My editors can recount every deadline I've blown. My son, Liam, once recited every single one of the handful of honors assemblies or wheezy recorder concerts I'd missed in his entire life. I was even failing our cat, Max. I asked someone at the pet store what I could do to make him stop scratching up the carpets. "He thinks you're his mother. He's showing he needs more attention from you," she'd said. "Can't you find time to play with him every day?"

"Can't I just squirt water at him instead?"

At night, I often wake in a panic about all the things I need to do or didn't get done. I worry that I'll face my death and realize that my life got lost in this frantic flotsam of daily stuff. Once, my sister Claire told me that when you smile, it releases some chemical in the brain and calms anxiety. I have tried smiling. At 4 a.m. In bed. In the dark.

It didn't work.

On some level, I know that who we are depends very much on how we choose to spend this ten minutes or that hour. I know from all those bumper stickers that this is my one and only life, and from the Romans that time flies. And I know from the Buddhists that we should embrace the moment. I wake with every good intention of making the most of my day—to do good work, to spend quality time with my children, to eat less trail mix, to stop driving off with my wallet on top of the car. But then one of the kids throws up, or the babysitter calls in sick, or the kitchen faucet starts gushing water, or some story breaks and everything collapses.

I fast-walk across the University of Maryland campus like it's Judgment Day. I'm hoping these hectic, tardy, and chaotic little scraps of time that I've been tracking will add up to a meaningful life. But as I rush into the sociology building where Robinson works, I'm more afraid they'll show anything but. I'm terrified that all the mess that I usually keep stuffed behind a friendly, competent, professional, if harried, veneer will come spilling out.

"Sorry to be late," I apologize breathlessly. John Robinson just shrugs. He is, I would soon find out, no slave to the clock. He is seventy-four years old. Tall, thin, and stooped, he wears khaki pants, a canary yellow polo shirt, and sensible shoes. His long, wispy gray hair is styled in a Beatles mop top. Robinson leads me into a conference room, saying he'd rather meet here than in his office. (I would later discover why.)

We sit. I reach into my backpack and pull out two little black Moleskine notebooks, 3¾ inches wide by 5½ inches long, crammed with crazy scribbles. Robinson had challenged me to track my time fully a year and a half earlier. I had been part of an internal work group at the Washington Post researching why so few women were reading the newspaper. "Maybe we should just hire them all babysitters," one male editor had joked. But it was serious business. In previous eras, women were always among the most faithful newspaper subscribers. But these days, only women of a certain age in retirement seemed to have the time. We began talking to women between the ages of eighteen and forty-nine and heard responses that all sounded something like this:

"I read the paper, typically at midnight, in bed ... I have no time in the morning. I do everything in the house. I pay all the bills, take out the trash, I've got the dry cleaning in the car. So in the morning, when my husband is reading the paper, I'm in constant motion getting the girls to school and getting ready for work. Men are different. They could read the newspaper with piles of laundry all around them. I can't."

■ **SOURCE EXCERPT**

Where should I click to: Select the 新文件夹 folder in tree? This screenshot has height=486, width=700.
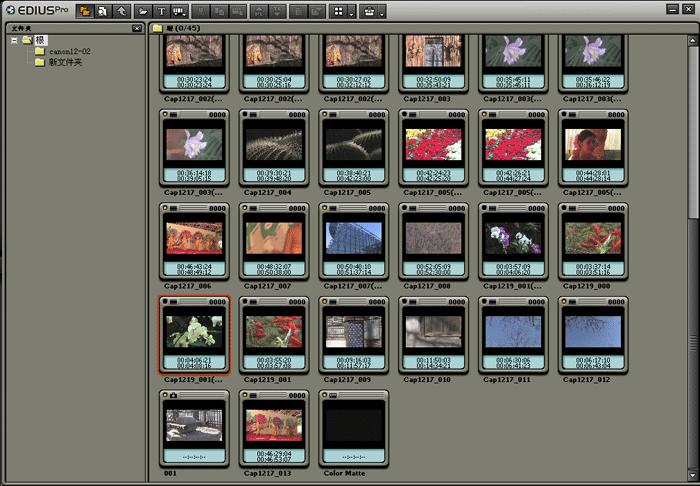coord(64,62)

■ **STATED GOAL 1**
In the passage about tracking time, how old is John Robinson?
■ **STATED GOAL 2**
The passage about tracking time lists things that can go wrong and make the writer's day collapse. Name all of them.

■ **TASK RESULT 1**
Seventy-four.

■ **TASK RESULT 2**
- One of the kids throws up
- The babysitter calls in sick
- The kitchen faucet starts gushing water
- Some story breaks